Work instruction
Wherever the string "agent" shows up in the data below, copy the whole line.

Task inputs
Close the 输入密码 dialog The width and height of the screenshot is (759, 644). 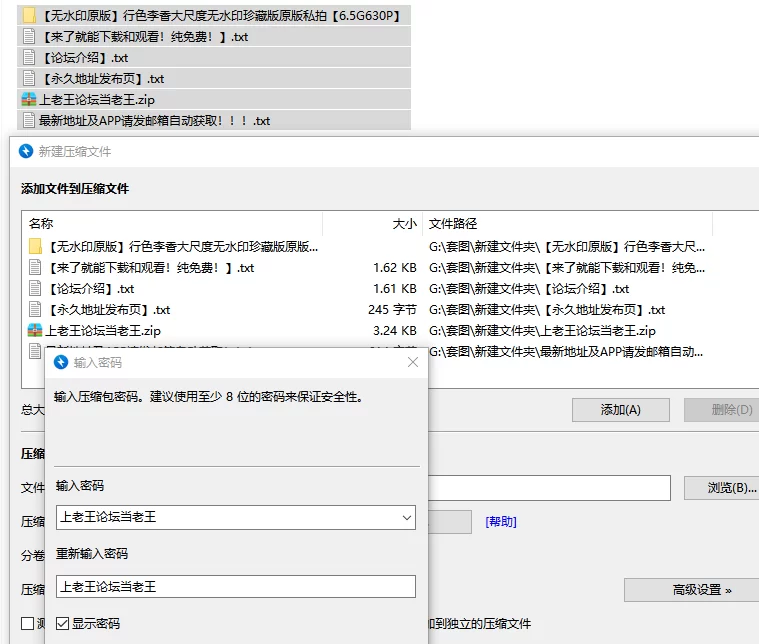coord(412,362)
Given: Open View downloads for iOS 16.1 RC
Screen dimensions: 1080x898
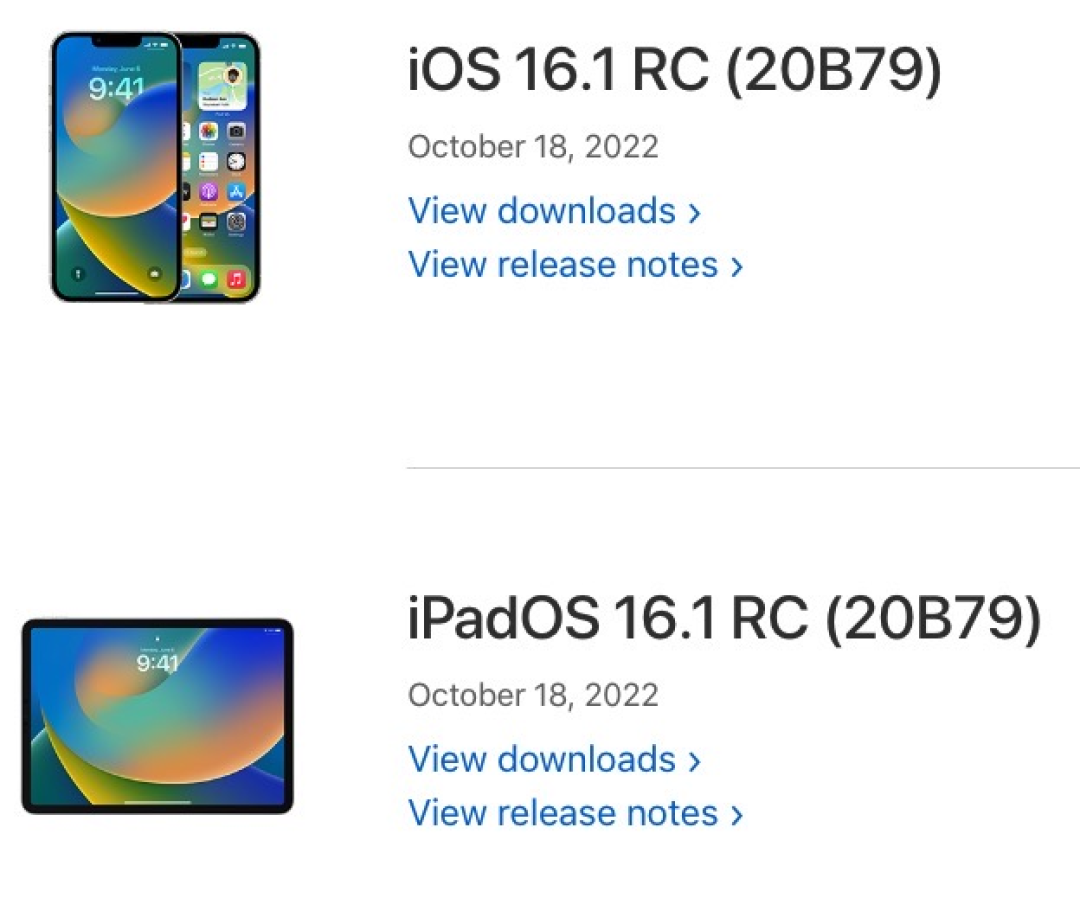Looking at the screenshot, I should [x=543, y=211].
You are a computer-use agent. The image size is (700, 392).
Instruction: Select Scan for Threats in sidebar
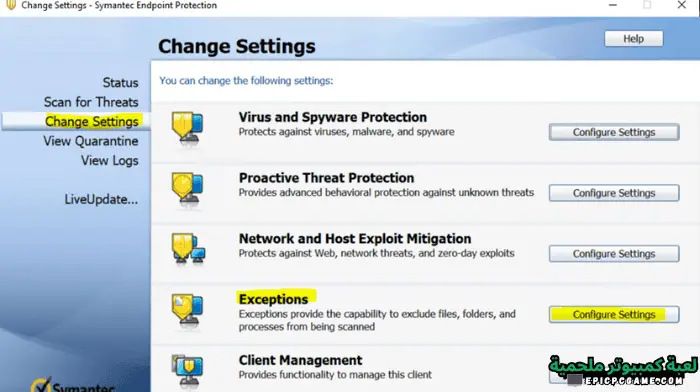tap(91, 102)
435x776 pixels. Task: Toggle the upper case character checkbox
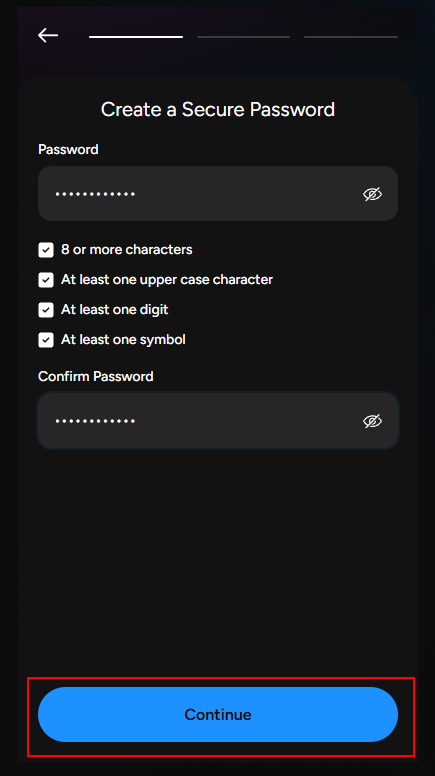pos(46,280)
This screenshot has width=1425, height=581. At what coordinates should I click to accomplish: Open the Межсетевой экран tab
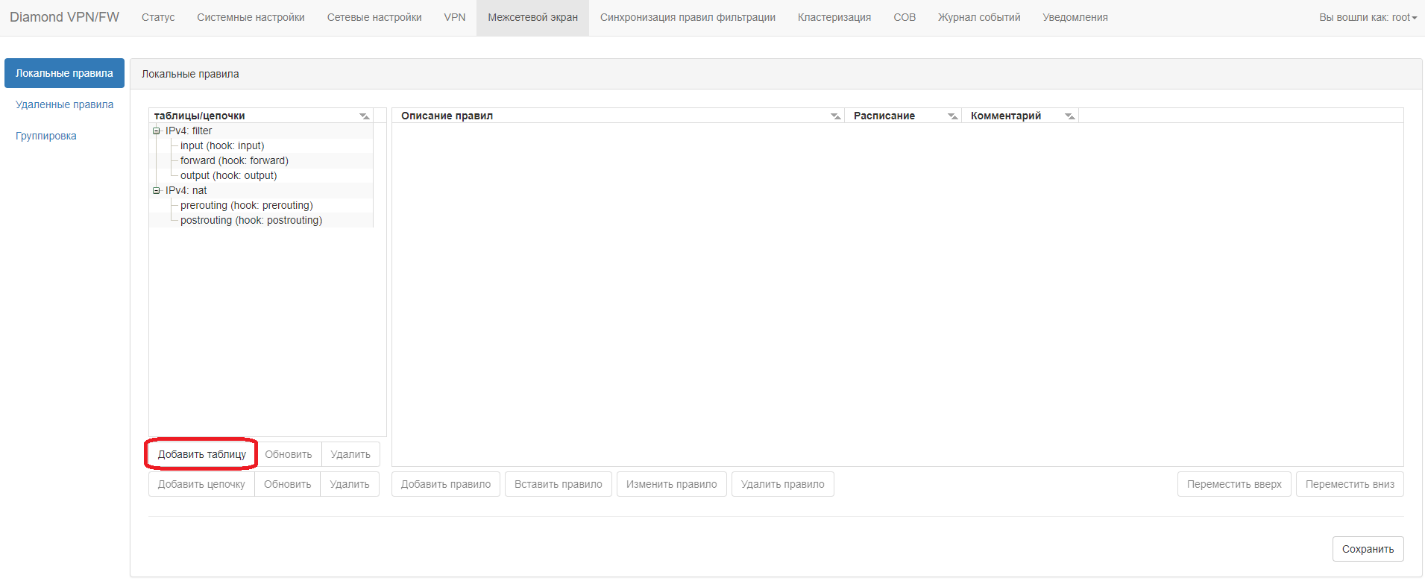532,18
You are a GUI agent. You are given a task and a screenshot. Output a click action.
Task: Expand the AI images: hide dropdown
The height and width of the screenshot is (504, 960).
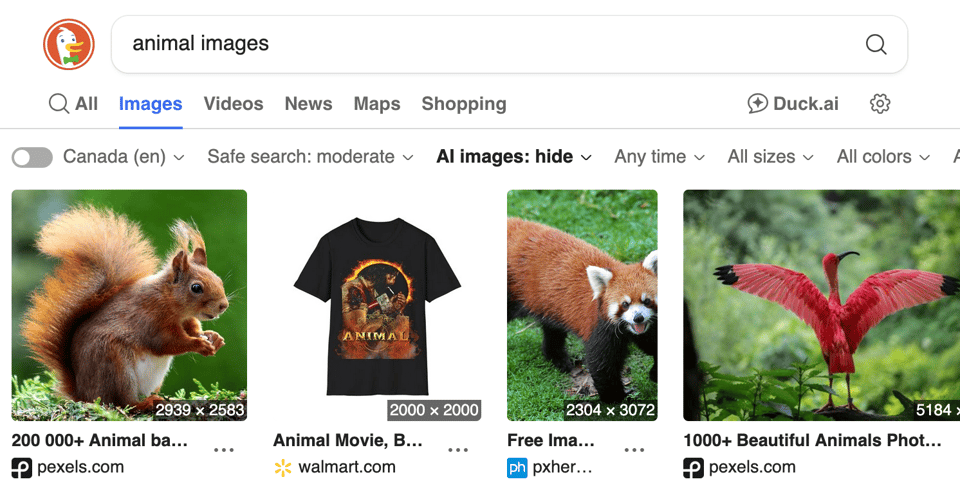514,157
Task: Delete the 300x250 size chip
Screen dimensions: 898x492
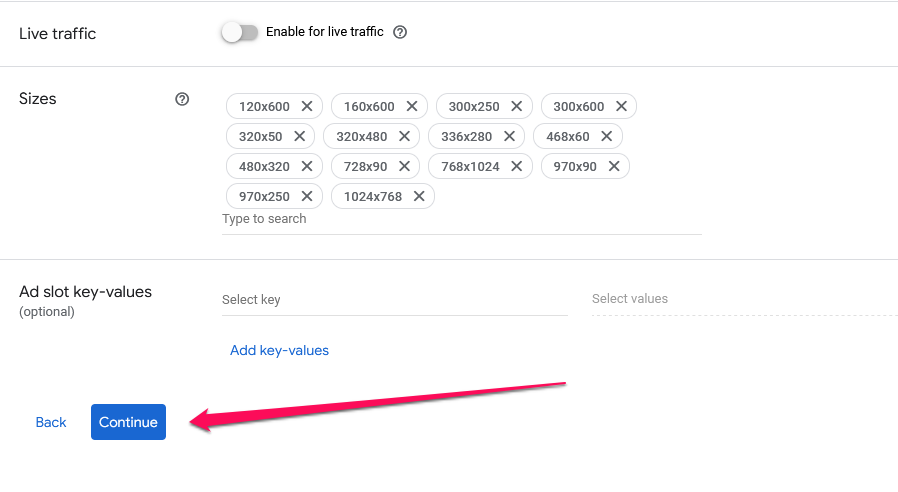Action: pos(517,107)
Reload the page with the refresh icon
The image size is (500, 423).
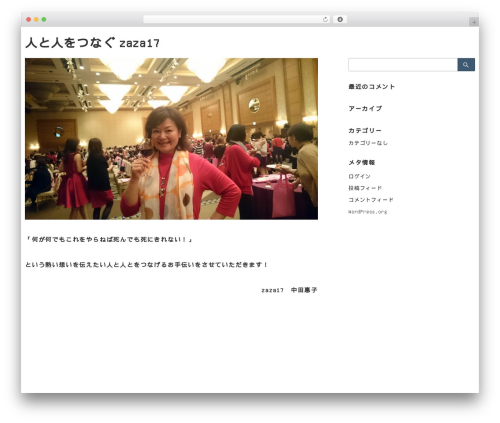click(x=325, y=20)
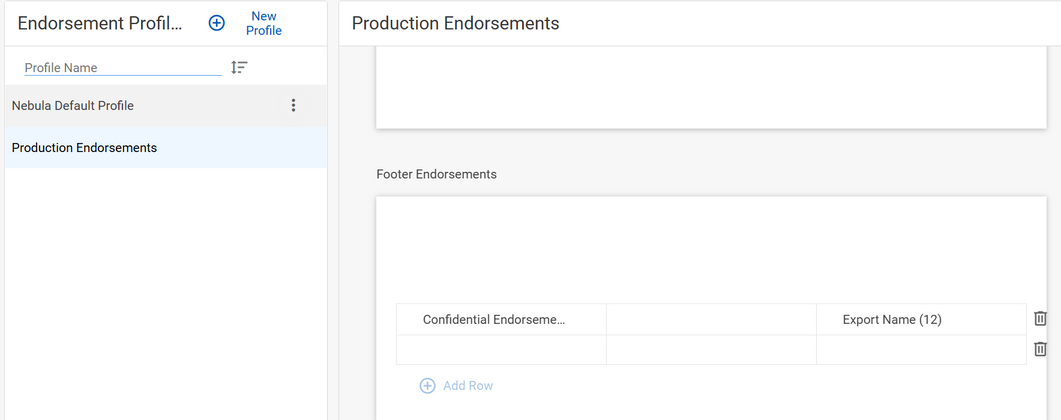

Task solution
You are a computer-use agent. The image size is (700, 392).
You are a GUI agent. You are given a task and a screenshot. Output a click action.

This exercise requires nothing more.